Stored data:
· · · · ·

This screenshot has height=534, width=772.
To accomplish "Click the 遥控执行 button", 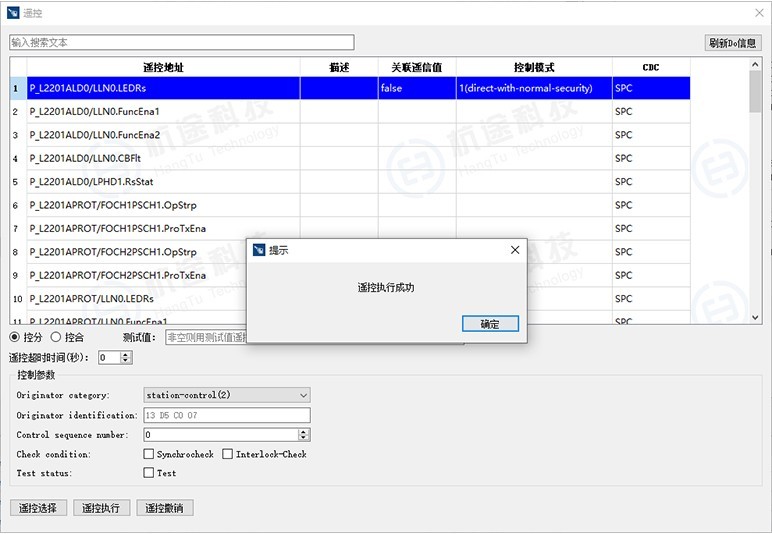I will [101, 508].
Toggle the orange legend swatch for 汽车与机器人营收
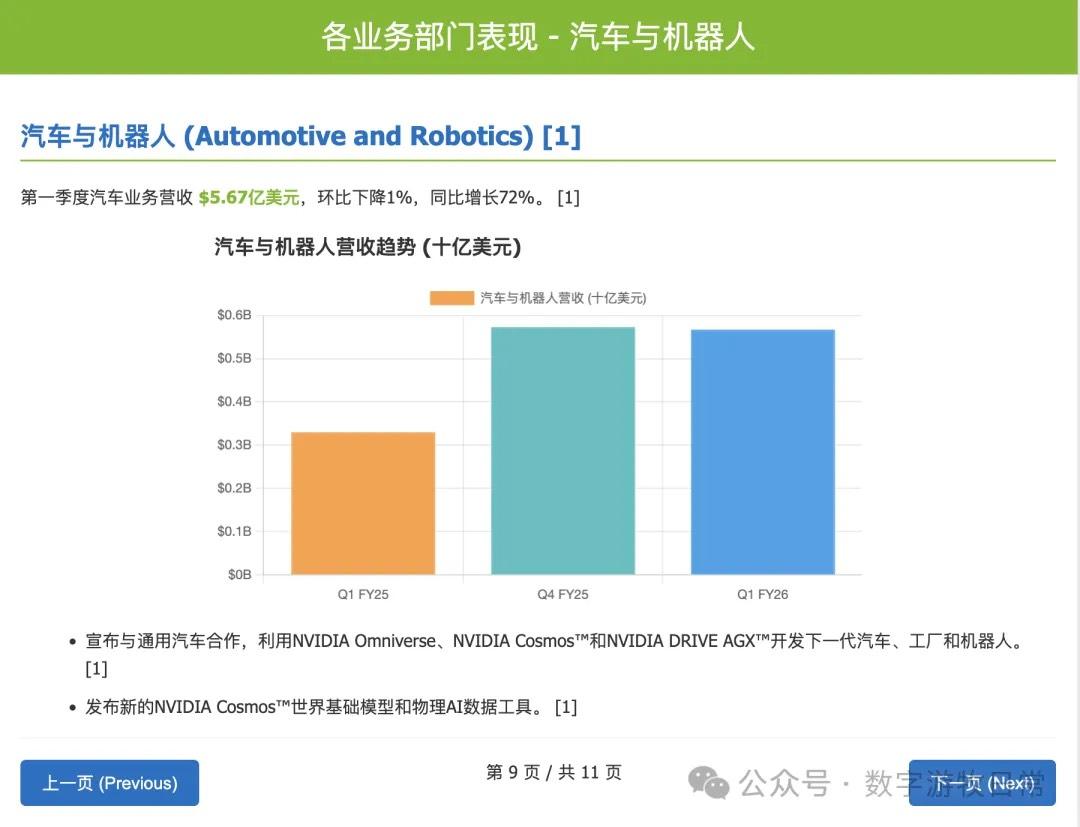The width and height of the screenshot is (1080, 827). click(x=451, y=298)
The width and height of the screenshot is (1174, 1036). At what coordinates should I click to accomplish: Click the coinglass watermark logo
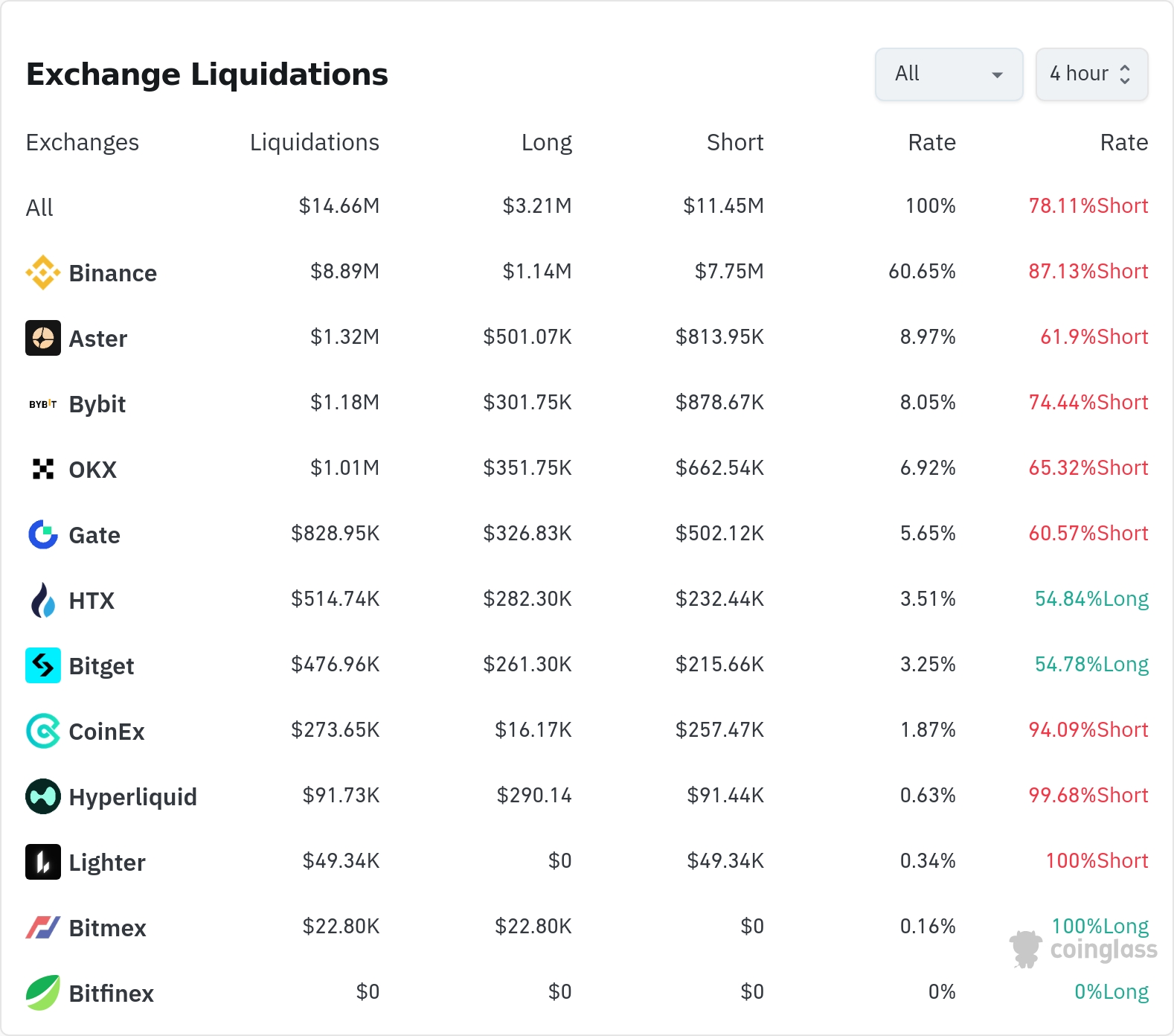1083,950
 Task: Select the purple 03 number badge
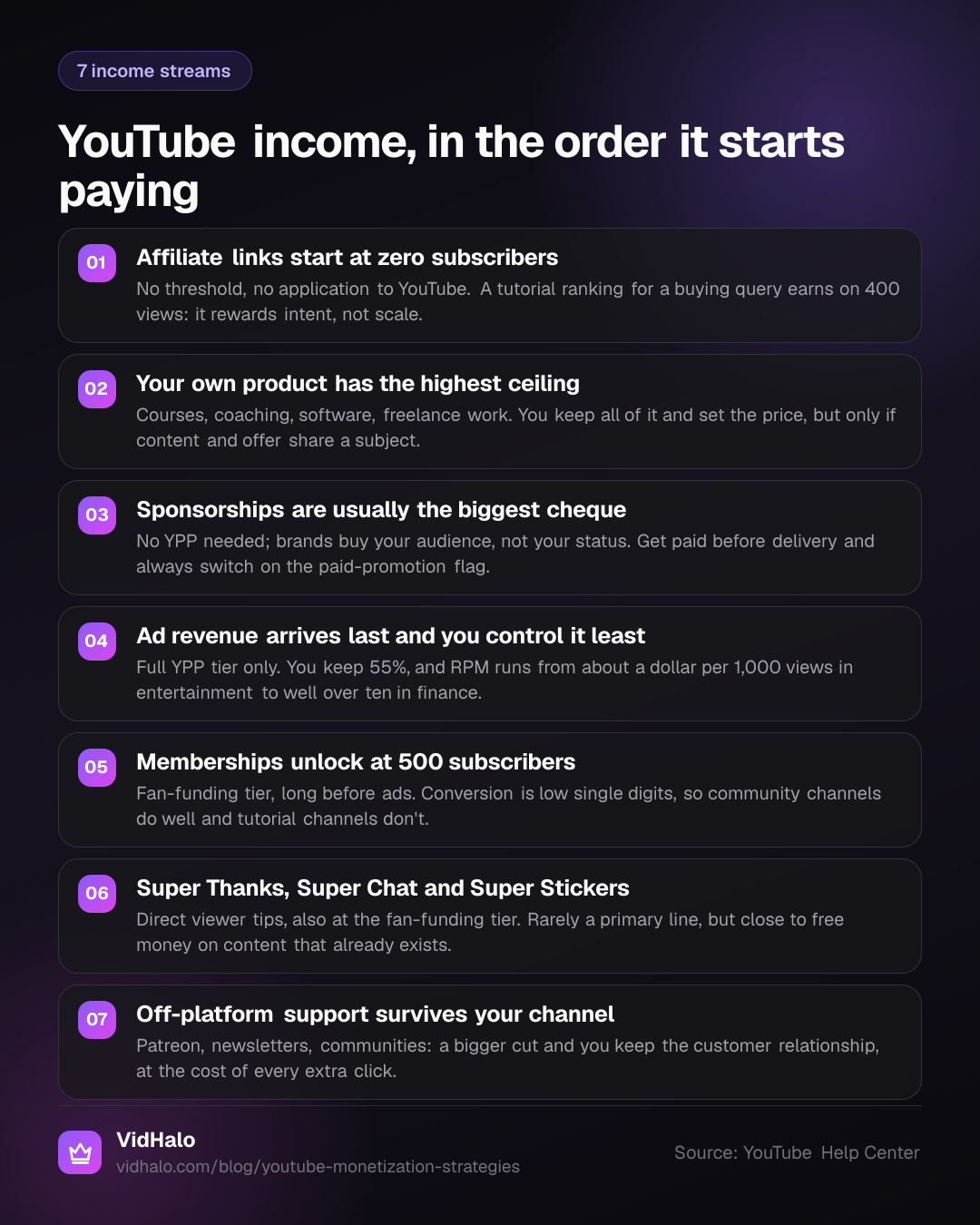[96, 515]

· · · · ·

• THE PROBLEM: Can you rewrite the stored data from the line that contains "The width and height of the screenshot is (1174, 1036)." through the last line, requests included, with every click coordinate in the answers scaled by 1.15 and rounded to whole numbers, halves up? Leave the pictures out of your answer.

• TASK RESPONSE:
The width and height of the screenshot is (1174, 1036). At what coordinates should I click to accomplish: Click the coinglass watermark logo
1245,1093
 Task: Select the purple 03 number badge
[110, 592]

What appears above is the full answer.